### Detalles de la tarea
Reescribe el tramo desde el inicio de las líneas hasta la línea que contiene "point(249,402)", ambas incluidas, y sustituye "icon" por "button" sin tocar nada más.

### Datos extraídos
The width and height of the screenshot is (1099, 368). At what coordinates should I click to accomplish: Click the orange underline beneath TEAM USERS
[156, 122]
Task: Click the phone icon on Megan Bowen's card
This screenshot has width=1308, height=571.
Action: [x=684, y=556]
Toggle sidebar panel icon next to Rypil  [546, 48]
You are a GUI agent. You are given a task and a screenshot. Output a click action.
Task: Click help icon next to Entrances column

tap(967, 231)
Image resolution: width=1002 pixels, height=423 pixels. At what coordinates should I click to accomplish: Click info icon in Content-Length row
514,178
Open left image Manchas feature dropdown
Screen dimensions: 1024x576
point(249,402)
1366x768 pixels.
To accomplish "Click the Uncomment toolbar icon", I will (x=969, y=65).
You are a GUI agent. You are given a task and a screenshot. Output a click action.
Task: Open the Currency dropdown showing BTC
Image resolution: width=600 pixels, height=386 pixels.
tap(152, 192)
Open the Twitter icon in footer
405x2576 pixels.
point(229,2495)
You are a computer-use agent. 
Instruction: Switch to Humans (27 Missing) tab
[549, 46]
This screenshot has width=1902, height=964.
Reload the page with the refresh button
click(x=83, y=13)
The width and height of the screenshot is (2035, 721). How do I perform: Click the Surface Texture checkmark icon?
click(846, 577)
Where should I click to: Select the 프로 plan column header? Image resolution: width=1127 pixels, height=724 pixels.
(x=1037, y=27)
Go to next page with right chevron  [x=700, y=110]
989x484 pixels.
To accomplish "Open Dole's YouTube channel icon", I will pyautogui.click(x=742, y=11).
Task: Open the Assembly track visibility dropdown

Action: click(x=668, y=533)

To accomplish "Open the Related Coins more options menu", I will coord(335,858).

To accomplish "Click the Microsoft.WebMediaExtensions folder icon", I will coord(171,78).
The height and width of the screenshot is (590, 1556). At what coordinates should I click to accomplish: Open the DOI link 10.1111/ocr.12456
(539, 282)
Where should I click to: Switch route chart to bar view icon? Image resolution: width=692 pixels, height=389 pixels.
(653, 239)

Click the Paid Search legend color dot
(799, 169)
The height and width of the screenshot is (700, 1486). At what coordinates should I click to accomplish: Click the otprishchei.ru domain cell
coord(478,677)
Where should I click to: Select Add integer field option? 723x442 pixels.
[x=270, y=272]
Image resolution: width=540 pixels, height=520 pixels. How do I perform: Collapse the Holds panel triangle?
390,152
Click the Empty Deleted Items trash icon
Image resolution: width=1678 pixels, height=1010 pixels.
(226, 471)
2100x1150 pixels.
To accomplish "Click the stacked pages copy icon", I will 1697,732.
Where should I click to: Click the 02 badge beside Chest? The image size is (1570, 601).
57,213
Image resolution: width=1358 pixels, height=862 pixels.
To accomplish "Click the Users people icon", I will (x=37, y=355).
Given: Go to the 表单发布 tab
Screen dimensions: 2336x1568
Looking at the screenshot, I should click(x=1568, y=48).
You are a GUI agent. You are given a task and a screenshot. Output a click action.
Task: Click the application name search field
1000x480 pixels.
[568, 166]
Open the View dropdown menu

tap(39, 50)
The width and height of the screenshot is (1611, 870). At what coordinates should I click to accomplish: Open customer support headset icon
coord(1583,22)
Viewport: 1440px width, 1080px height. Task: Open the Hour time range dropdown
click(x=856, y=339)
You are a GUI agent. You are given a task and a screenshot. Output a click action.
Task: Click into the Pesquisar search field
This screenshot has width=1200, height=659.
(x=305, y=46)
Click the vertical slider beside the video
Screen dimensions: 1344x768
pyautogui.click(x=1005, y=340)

### Resultado de la tarea
The width and height of the screenshot is (1099, 368). At what coordinates should I click to accomplish: Click the orange underline beneath TEAM USERS
[156, 122]
Task: Click the phone button on Megan Bowen's card
This screenshot has width=1308, height=571.
Action: [x=684, y=556]
Toggle sidebar panel button next to Rypil  [546, 48]
You are a GUI agent. You are given a task and a screenshot. Output a click action.
Task: Click help button next to Entrances column

tap(967, 231)
Image resolution: width=1002 pixels, height=423 pixels. At what coordinates should I click to accomplish: Click info button in Content-Length row
514,178
Open left image Manchas feature dropdown
Screen dimensions: 1024x576
point(249,402)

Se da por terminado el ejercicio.